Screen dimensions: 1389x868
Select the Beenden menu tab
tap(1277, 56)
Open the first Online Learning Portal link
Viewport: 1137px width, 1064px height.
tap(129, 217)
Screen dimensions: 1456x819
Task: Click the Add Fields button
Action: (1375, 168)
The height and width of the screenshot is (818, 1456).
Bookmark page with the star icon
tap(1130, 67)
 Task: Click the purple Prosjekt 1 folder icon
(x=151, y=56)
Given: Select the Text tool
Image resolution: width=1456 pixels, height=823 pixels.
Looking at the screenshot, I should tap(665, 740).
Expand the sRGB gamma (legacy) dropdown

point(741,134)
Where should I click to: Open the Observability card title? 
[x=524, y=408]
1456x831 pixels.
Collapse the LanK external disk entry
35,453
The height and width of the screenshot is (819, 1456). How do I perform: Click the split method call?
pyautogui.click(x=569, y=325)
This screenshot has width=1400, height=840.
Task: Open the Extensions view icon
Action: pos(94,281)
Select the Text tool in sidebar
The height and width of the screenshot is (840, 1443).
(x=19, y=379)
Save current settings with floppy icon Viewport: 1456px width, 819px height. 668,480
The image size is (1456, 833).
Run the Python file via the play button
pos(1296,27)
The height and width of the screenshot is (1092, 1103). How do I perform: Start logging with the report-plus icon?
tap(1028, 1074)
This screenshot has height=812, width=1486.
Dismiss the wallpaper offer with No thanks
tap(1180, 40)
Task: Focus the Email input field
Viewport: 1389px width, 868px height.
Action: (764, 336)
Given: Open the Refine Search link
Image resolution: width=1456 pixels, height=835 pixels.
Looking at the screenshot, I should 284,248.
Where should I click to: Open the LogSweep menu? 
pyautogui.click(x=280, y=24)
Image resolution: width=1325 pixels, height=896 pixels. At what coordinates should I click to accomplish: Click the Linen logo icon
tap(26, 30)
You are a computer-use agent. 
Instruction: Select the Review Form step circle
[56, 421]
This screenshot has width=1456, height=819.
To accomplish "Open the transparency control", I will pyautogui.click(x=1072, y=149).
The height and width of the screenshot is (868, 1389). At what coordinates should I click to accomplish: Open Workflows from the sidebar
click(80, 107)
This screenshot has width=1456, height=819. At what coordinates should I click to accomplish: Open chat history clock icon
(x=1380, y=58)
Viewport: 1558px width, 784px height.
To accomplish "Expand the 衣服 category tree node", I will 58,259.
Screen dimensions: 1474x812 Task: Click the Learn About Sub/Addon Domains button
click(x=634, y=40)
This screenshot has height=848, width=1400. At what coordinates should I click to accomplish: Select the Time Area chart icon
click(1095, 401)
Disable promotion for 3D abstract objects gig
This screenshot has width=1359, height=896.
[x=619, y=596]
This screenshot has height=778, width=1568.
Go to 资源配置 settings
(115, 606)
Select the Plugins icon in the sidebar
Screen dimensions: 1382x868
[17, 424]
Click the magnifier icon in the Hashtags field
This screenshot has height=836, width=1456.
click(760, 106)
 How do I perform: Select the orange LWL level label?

+--

--- WHAT NEEDS TO BE DONE ---
An accurate, complete transcription of the records above is needed.

--- ANSWER SECTION ---
Screen dimensions: 1389x868
Select the Beenden menu tab
tap(1277, 56)
Open the first Online Learning Portal link
Viewport: 1137px width, 1064px height.
tap(129, 217)
Screen dimensions: 1456x819
Task: Click the Add Fields button
Action: (1375, 168)
The height and width of the screenshot is (818, 1456).
Bookmark page with the star icon
tap(1130, 67)
 Task: Click the purple Prosjekt 1 folder icon
(x=151, y=56)
Given: Select the Text tool
Image resolution: width=1456 pixels, height=823 pixels.
Looking at the screenshot, I should tap(665, 740).
Expand the sRGB gamma (legacy) dropdown

point(741,134)
Where should I click to: Open the Observability card title? 
[x=524, y=408]
1456x831 pixels.
Collapse the LanK external disk entry
35,453
The height and width of the screenshot is (819, 1456). How do I perform: Click the split method call?
pyautogui.click(x=569, y=325)
This screenshot has width=1400, height=840.
Task: Open the Extensions view icon
Action: pos(94,281)
Select the Text tool in sidebar
The height and width of the screenshot is (840, 1443).
(x=19, y=379)
Save current settings with floppy icon Viewport: 1456px width, 819px height. 668,480
The image size is (1456, 833).
Run the Python file via the play button
pos(1296,27)
The height and width of the screenshot is (1092, 1103). How do I perform: Start logging with the report-plus icon?
tap(1028, 1074)
This screenshot has height=812, width=1486.
Dismiss the wallpaper offer with No thanks
tap(1180, 40)
Task: Focus the Email input field
Viewport: 1389px width, 868px height.
Action: (764, 336)
Given: Open the Refine Search link
Image resolution: width=1456 pixels, height=835 pixels.
Looking at the screenshot, I should 284,248.
Where should I click to: Open the LogSweep menu? 
pyautogui.click(x=280, y=24)
Image resolution: width=1325 pixels, height=896 pixels. At what coordinates should I click to accomplish: Click the Linen logo icon
tap(26, 30)
You are a computer-use agent. 
Instruction: Select the Review Form step circle
[56, 421]
This screenshot has width=1456, height=819.
To accomplish "Open the transparency control", I will pyautogui.click(x=1072, y=149).
The height and width of the screenshot is (868, 1389). At what coordinates should I click to accomplish: Open Workflows from the sidebar
click(80, 107)
This screenshot has width=1456, height=819. At what coordinates should I click to accomplish: Open chat history clock icon
(x=1380, y=58)
Viewport: 1558px width, 784px height.
To accomplish "Expand the 衣服 category tree node", I will 58,259.
Screen dimensions: 1474x812 Task: Click the Learn About Sub/Addon Domains button
click(x=634, y=40)
This screenshot has height=848, width=1400. At what coordinates should I click to accomplish: Select the Time Area chart icon
click(1095, 401)
Disable promotion for 3D abstract objects gig
This screenshot has width=1359, height=896.
[x=619, y=596]
This screenshot has height=778, width=1568.
Go to 资源配置 settings
(115, 606)
Select the Plugins icon in the sidebar
Screen dimensions: 1382x868
[17, 424]
Click the magnifier icon in the Hashtags field
This screenshot has height=836, width=1456.
click(760, 106)
 How do I perform: Select the orange LWL level label?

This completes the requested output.